■ DATA TO USE:

━━━━━━

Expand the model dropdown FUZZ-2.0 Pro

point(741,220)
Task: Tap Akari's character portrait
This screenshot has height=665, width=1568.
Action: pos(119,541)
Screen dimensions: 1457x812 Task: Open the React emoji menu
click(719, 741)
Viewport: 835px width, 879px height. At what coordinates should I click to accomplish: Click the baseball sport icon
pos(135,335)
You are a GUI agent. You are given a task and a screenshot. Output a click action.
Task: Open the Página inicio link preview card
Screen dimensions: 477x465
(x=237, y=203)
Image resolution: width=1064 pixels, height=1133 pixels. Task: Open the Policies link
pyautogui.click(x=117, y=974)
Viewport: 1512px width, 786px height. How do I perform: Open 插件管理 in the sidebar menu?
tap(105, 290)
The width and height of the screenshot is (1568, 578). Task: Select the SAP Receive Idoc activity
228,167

━━━━━━

■ TASK GOAL: Please transcribe exactly the lines above from the line that has "Screen dimensions: 1457x812" up to and including the line that has "Task: Open the Página"; no other line belongs in the answer.

■ COMPLETED EXERCISE:
Screen dimensions: 1457x812 Task: Open the React emoji menu
click(719, 741)
Viewport: 835px width, 879px height. At what coordinates should I click to accomplish: Click the baseball sport icon
pos(135,335)
You are a GUI agent. You are given a task and a screenshot. Output a click action.
Task: Open the Página inicio link preview card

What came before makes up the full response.